Au-delà de ces données, il est intéressant de s’attarder sur un des constats du rapport : les inégalités d’accès aux grandes écoles ne se justifient qu’en partie par les écarts de performance scolaire4. Ainsi en ce qui concerne l’origine sociale, ces différences expliquent moins de la moitié (41 %) des disparités d’accès entre élèves de PCS très favorisées et de PCS défavorisées.

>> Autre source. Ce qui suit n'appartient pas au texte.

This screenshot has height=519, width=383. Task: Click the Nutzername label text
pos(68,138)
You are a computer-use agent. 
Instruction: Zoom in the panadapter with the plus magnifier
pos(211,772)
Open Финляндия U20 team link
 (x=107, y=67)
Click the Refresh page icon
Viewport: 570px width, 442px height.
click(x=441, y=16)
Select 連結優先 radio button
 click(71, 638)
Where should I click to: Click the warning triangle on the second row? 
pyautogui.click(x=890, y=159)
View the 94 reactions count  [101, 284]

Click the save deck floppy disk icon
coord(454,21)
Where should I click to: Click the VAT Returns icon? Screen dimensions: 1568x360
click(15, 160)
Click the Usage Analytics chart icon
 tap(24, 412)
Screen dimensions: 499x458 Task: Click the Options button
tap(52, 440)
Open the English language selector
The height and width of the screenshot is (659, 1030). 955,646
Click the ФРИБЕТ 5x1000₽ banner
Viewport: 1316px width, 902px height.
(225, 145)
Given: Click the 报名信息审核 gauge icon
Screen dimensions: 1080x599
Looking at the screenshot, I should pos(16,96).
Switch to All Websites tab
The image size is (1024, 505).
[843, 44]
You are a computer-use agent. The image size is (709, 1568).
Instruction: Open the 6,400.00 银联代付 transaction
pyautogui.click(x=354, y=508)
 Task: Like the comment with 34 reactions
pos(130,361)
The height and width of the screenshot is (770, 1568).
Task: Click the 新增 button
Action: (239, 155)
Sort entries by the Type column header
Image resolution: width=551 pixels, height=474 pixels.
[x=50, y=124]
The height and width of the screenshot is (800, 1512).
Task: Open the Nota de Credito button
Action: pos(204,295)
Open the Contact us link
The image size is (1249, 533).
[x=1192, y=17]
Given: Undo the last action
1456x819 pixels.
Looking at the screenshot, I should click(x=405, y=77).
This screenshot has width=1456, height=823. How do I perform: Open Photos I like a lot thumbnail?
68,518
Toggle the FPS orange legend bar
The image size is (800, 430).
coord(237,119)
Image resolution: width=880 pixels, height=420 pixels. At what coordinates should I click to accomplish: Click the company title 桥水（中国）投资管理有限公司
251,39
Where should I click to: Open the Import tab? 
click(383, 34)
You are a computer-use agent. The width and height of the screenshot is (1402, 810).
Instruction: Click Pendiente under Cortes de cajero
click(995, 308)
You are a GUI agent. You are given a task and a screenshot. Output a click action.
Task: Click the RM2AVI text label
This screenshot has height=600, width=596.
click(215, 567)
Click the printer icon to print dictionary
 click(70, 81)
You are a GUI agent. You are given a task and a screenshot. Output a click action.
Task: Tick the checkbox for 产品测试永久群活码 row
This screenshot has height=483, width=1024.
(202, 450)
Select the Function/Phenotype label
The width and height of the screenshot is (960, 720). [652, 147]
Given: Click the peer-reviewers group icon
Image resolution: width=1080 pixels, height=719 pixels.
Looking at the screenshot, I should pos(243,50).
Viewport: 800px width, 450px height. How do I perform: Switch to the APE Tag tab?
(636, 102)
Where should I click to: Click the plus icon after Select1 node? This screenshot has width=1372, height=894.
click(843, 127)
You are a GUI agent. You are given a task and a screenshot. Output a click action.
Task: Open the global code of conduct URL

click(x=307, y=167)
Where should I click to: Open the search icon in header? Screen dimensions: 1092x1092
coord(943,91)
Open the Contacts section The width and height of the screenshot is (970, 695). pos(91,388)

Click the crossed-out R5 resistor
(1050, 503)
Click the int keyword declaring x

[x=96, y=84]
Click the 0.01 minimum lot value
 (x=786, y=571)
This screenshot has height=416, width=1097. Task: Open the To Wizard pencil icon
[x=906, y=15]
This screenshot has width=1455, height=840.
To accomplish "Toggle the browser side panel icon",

Cécile Bonneau, doctorante en économie à l’École normale supérieure de l’École d’économie de Paris et coautrice de ce rapport, avance plusieurs hypothèses explicatives : phénomènes d’autocensure (freins socioculturels et psychologiques), manque d’informations suivant le lycée d’origine, barrières financières et géographiques. Quelles solutions ? Pour les ENV, le choix a été fait de diversifier les voies de recrutement. Si à la lecture de ce rapport il ressort finalement que l’ouverture des voies B et C n’a pas joué fortement sur la diversification sociale, reste à voir si la nouvelle voie post-bac aura plus d’influence sur l’origine sociale des étudiants recrutés.

1. www.bit.ly/3tqhZlv. Les données ont été fournies par la direction de l’évaluation, de la prospective et de la performance (Depp, service statistique du ministère de l’Éducation nationale, de la Jeunesse et des Sports) et par le Système d’information et des études statistiques (SIES, service statistique du ministère de l’Enseignement supérieur, de la Recherche et de l’Innovation). Pour accéder aux données, suivre le lien www.bit.ly/3eKNv9K

2. Catégories PCS de la Depp : très favorisées – cadres et assimilés, chefs d’entreprise, professions intellectuelles et professions libérales ; favorisées – professions intermédiaires ; moyennes – employés, agriculteurs, artisans, commerçants ; et défavorisées – ouvriers et personnes sans activité professionnelle.

3. Il s’agit de la population globale des jeunes de 20 à 24 ans.

4. Les performances scolaires correspondent aux notes obtenues aux épreuves écrites du brevet (mathématiques et français).